··· RECORDS TO PROCESS ···
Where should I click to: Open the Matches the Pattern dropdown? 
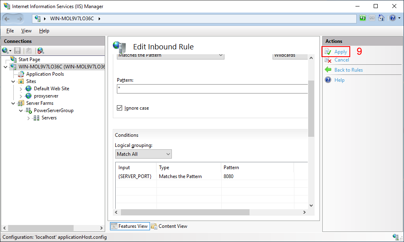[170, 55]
···
··· RECORDS TO PROCESS ···
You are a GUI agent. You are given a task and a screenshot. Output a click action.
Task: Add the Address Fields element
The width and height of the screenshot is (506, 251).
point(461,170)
···
**GIVEN REQUEST**
Revise the entries, starting with the line that contains "You are a GUI" and going on through the line that contains "point(461,170)". Replace "Address Fields" with "Email Fields" and leave everything else unchanged.

**REPLY TO THE EXERCISE**
You are a GUI agent. You are given a task and a screenshot. Output a click action.
Task: Add the Email Fields element
The width and height of the screenshot is (506, 251).
point(461,170)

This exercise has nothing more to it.